Your instructions: An exact transcription of all the entries below is required.

Given entries:

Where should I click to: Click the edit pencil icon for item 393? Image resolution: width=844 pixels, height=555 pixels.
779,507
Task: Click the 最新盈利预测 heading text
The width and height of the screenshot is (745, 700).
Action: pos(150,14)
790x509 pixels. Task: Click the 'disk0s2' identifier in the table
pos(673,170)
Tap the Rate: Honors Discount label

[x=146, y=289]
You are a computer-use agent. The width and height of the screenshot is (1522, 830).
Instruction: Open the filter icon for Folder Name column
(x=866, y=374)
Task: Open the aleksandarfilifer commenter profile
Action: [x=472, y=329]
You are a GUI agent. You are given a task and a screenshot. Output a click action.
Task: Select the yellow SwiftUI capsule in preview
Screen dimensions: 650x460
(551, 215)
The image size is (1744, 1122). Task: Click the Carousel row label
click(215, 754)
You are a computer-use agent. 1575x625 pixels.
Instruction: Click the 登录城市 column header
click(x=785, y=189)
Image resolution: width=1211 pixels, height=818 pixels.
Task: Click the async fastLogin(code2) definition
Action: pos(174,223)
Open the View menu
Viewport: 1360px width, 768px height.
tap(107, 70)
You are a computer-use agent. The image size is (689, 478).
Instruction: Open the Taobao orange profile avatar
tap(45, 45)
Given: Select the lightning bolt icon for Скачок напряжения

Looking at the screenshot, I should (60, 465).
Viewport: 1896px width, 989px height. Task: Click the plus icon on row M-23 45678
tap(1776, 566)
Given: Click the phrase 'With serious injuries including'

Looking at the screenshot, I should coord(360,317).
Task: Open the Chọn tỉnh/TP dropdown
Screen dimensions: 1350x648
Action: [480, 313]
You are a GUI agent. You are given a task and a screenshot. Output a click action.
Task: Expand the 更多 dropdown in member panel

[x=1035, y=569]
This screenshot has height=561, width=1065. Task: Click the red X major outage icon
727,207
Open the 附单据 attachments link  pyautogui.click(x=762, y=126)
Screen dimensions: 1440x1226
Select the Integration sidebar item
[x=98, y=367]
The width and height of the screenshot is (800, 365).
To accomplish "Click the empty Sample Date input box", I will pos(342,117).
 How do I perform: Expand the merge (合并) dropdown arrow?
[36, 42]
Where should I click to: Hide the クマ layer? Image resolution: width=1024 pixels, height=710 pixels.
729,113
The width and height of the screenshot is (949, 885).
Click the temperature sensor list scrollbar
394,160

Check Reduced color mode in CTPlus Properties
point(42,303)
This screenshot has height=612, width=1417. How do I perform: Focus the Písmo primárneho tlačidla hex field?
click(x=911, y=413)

Answer box:
Where should I click to: Click the edit pencil icon for item 393? Image resolution: width=844 pixels, height=555 pixels.
779,507
Task: Click the 最新盈利预测 heading text
The width and height of the screenshot is (745, 700).
Action: pos(150,14)
790x509 pixels. Task: Click the 'disk0s2' identifier in the table
pos(673,170)
Tap the Rate: Honors Discount label

[x=146, y=289]
You are a computer-use agent. The width and height of the screenshot is (1522, 830).
Instruction: Open the filter icon for Folder Name column
(x=866, y=374)
Task: Open the aleksandarfilifer commenter profile
Action: [x=472, y=329]
You are a GUI agent. You are given a task and a screenshot. Output a click action.
Task: Select the yellow SwiftUI capsule in preview
Screen dimensions: 650x460
(551, 215)
The image size is (1744, 1122). Task: Click the Carousel row label
click(215, 754)
You are a computer-use agent. 1575x625 pixels.
Instruction: Click the 登录城市 column header
click(x=785, y=189)
Image resolution: width=1211 pixels, height=818 pixels.
Task: Click the async fastLogin(code2) definition
Action: pos(174,223)
Open the View menu
Viewport: 1360px width, 768px height.
tap(107, 70)
You are a computer-use agent. The image size is (689, 478).
Instruction: Open the Taobao orange profile avatar
tap(45, 45)
Given: Select the lightning bolt icon for Скачок напряжения

Looking at the screenshot, I should (60, 465).
Viewport: 1896px width, 989px height. Task: Click the plus icon on row M-23 45678
tap(1776, 566)
Given: Click the phrase 'With serious injuries including'

Looking at the screenshot, I should coord(360,317).
Task: Open the Chọn tỉnh/TP dropdown
Screen dimensions: 1350x648
Action: [480, 313]
You are a GUI agent. You are given a task and a screenshot. Output a click action.
Task: Expand the 更多 dropdown in member panel

[x=1035, y=569]
This screenshot has height=561, width=1065. Task: Click the red X major outage icon
727,207
Open the 附单据 attachments link  pyautogui.click(x=762, y=126)
Screen dimensions: 1440x1226
Select the Integration sidebar item
[x=98, y=367]
The width and height of the screenshot is (800, 365).
To accomplish "Click the empty Sample Date input box", I will pos(342,117).
 How do I perform: Expand the merge (合并) dropdown arrow?
[36, 42]
Where should I click to: Hide the クマ layer? Image resolution: width=1024 pixels, height=710 pixels.
729,113
The width and height of the screenshot is (949, 885).
Click the temperature sensor list scrollbar
394,160

Check Reduced color mode in CTPlus Properties
point(42,303)
This screenshot has height=612, width=1417. How do I perform: Focus the Písmo primárneho tlačidla hex field?
click(x=911, y=413)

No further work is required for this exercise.